**Selected excerpt:**
--- Begin ---
# Welcome home mantids!



## SpaceWolf (Aug 17, 2017)

My new nano exo terra 20*20*30 enclosure. Ghosts arriving in 2 weeks, hope they'll like it ^^


----------



## Condodweller (Aug 17, 2017)

This is very nice. Looks mighty fine!


----------



## cat_h (Aug 17, 2017)

Love the orchid! Might steal that idea


----------



## SpaceWolf (Aug 18, 2017)

Thanks! I get my ideas from Pinterest. if you want you can always drop by and take a look there, there's lots of awesome terraria there! https://www.pinterest.com/thomaslambert20/terrarium-ideas/


----------



## SpaceWolf (Aug 18, 2017)

By the way, this is how I made it. The sheet thing is Hygrolon, I used needles to pin it down on the background.


----------



## cat_h (Aug 19, 2017)

That is superb  will it require much maintenance long term?


----------



## SpaceWolf (Aug 19, 2017)

Nope, I don't think I'll ever have to perform maintenance. I got some woodlice running around and a whole bunch of springtails. The only thing I'll have to do is maintain growth of plants. The substrate itself is split into a few layers of different products. I got some layers of big woodparticles and layers of fine tropical terrain. So the water doesn't start dropping to the bottom and create molt.


----------



## Connor (Aug 19, 2017)

Wow, it looks amazing. When I have some more time and money, I will have to do one of these! Looking to get some ghosts soon as well.


----------



## Ocelotbren (Aug 23, 2017)

Looks awesome, well done!  I'm sure they'll love it.


----------



## Silent Running (Sep 14, 2017)

That looks beautiful! Any updates? Is that locally sourced moss on the back wall?


----------



## SpaceWolf (Sep 14, 2017)

I'm taking a picture everyday right now, this is the one from today. As you can see the plant in the left corner has grown quite a lot, it has also made a lot of new roots in the moss, so progress is really clear. The orchid also grows really well, and you can literally follow the growth day by day, I can put all the photos on here if you are interested. I'm surprised the soil is treating the orchid so well, she's really thriving in it. The moss is picked from a forest in my backyard. I used to pick moss by the side of the road, but when I applied it to the terra, it was way too big, so I went looking for different kinds. This moss was found at the roots of trees, it's very tiny with small roots, applied to the back with needles. I hope they start rooting in a few months so it can eventually grow on its own. On the ground and in the moss on the back, you may see small plants growing, those are mimosa pudica or the sensitive plant, which moves its leaves when touched, it brings no harm to the insects. It's a defensive mechanism when animals eat at it, so they are scared by the movement and eat something else. I hope that it grows larger, but I have found that it grows much quicker in actual ground rather than in this soil. It's really amazing to see how everything lives inside this glass box. I also never remove any leftovers or dead plant material, my cleanup crew consisting of isopods and springtails take care of any rotten material or possible moldy situations.
--- End ---
**What to do:**
A: Reproduce the terrarium thread from "Wow, it looks" up to and including "they'll love it.".
B: Decide whether each statement agrees with the terrarium thread. Answer yes or no, and quote the words from the thread that settle it.
(i) SpaceWolf fastened the Hygrolon to the background with needles.
(ii) The moss on the back wall was bought from a store.
(iii) SpaceWolf clears dead plant material out of the enclosure.
C: Rewrite the paragraph of the terrarium thread that begins "Nope, I don't think I'll ever" as a short list that keeps its main facts.
The entries that follow are unrelated to the terrarium thread.

**Data excerpts:**
--- Begin ---
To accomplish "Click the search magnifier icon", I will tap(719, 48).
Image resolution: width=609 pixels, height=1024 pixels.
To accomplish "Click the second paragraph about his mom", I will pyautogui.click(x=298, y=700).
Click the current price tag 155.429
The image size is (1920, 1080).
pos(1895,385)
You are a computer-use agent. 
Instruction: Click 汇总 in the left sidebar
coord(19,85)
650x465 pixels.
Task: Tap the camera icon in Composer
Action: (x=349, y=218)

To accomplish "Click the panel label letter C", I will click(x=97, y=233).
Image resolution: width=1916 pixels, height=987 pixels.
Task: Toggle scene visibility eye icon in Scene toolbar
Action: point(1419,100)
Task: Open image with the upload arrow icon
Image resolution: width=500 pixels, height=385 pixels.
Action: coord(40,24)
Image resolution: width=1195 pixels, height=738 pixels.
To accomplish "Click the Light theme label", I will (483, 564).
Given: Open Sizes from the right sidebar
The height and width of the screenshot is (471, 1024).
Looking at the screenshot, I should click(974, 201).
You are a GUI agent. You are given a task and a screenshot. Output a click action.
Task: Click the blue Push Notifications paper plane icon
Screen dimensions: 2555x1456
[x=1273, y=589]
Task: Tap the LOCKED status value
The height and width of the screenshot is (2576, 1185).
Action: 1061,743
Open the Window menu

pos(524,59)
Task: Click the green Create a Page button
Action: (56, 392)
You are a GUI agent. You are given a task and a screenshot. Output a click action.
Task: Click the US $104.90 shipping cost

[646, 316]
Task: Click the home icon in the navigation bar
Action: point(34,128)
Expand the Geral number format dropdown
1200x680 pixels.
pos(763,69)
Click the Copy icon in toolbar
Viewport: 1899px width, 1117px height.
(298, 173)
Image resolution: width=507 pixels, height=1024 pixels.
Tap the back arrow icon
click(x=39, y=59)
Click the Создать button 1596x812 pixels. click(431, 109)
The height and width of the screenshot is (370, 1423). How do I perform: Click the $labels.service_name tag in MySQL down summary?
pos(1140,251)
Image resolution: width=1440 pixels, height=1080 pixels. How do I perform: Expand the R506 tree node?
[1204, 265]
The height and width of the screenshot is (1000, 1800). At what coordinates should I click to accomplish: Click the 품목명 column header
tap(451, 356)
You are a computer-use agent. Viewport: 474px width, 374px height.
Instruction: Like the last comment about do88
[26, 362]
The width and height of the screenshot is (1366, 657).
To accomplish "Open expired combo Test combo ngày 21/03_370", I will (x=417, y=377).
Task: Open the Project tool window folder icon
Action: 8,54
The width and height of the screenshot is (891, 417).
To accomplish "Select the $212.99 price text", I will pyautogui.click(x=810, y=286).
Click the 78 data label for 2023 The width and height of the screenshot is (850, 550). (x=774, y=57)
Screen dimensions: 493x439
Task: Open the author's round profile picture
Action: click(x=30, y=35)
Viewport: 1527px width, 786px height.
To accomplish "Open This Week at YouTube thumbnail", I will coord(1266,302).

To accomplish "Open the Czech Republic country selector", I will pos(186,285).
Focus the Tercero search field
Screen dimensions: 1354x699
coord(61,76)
--- End ---
**Task responses:**
A:
Wow, it looks amazing. When I have some more time and money, I will have to do one of these! Looking to get some ghosts soon as well.


----------



## Ocelotbren (Aug 23, 2017)

Looks awesome, well done!  I'm sure they'll love it.

B:
(i) Yes: "I used needles to pin it down on the background."
(ii) No: "The moss is picked from a forest in my backyard."
(iii) No: "I also never remove any leftovers or dead plant material"

C:
- SpaceWolf expects no maintenance to be needed.
- Woodlice and many springtails live in the enclosure.
- The only upkeep is maintaining plant growth.
- The substrate has several layers of different products: big wood particles and fine tropical terrain.
- The layering keeps water from dropping to the bottom.